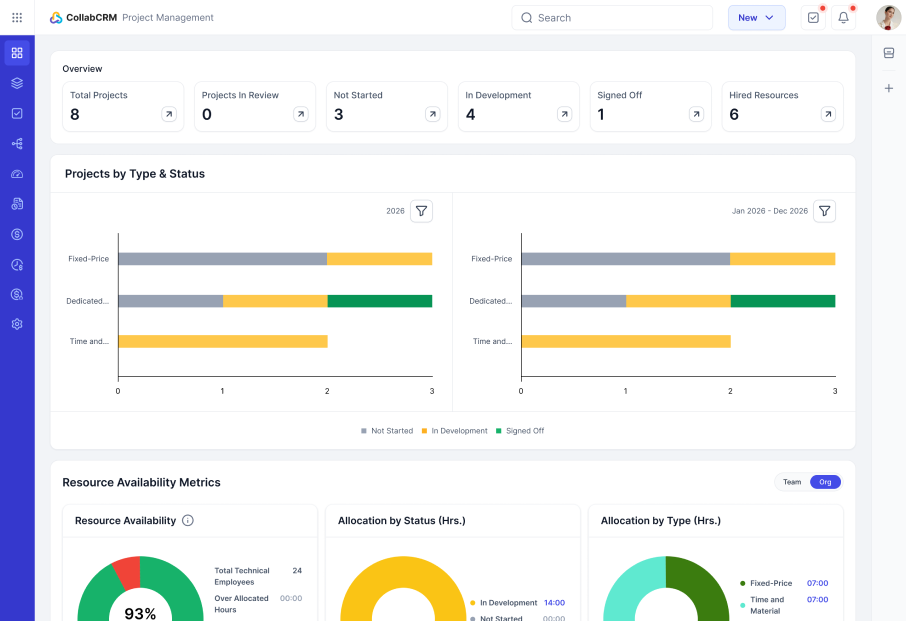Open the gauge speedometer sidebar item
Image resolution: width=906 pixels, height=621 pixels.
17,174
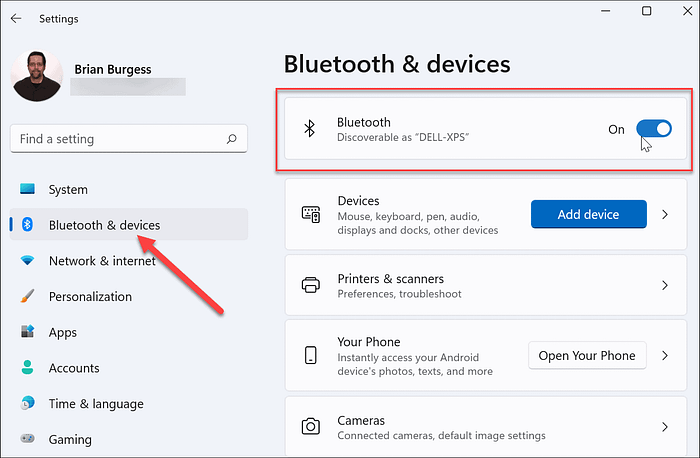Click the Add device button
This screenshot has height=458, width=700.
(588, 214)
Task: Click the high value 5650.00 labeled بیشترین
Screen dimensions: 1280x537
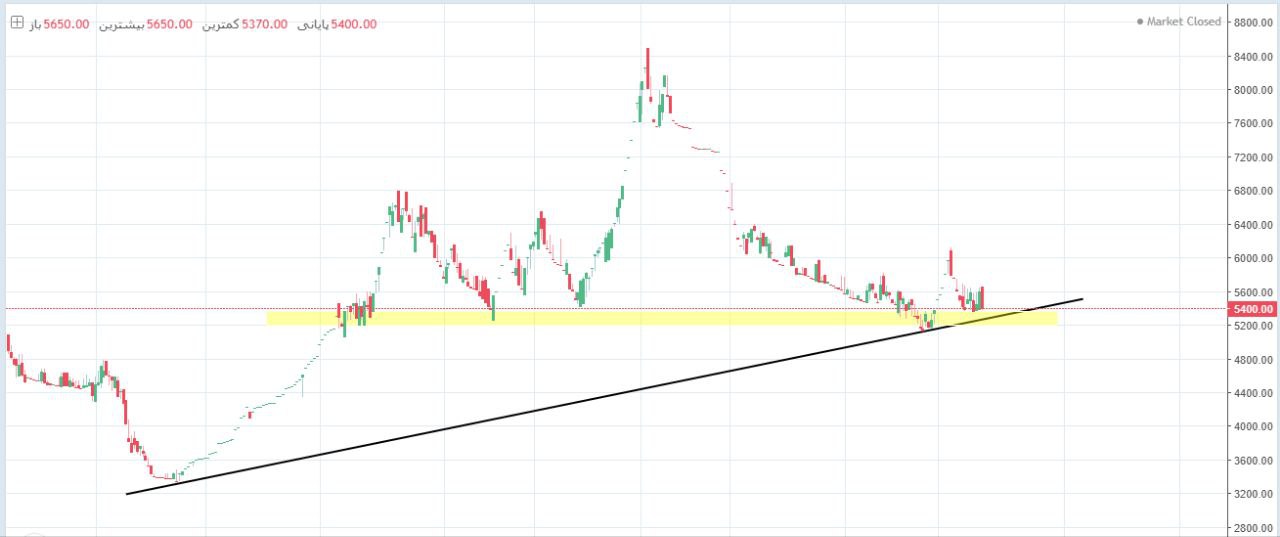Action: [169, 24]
════════
• [INSTRUCTIONS TO FOLLOW]:
The expected output is exactly the lines from the one containing "Task: Click the" through the last line of the listing, both included, with every picture left out.

• [ANSWER SPACE]:
Task: Click the high value 5650.00 labeled بیشترین
Screen dimensions: 1280x537
Action: [169, 24]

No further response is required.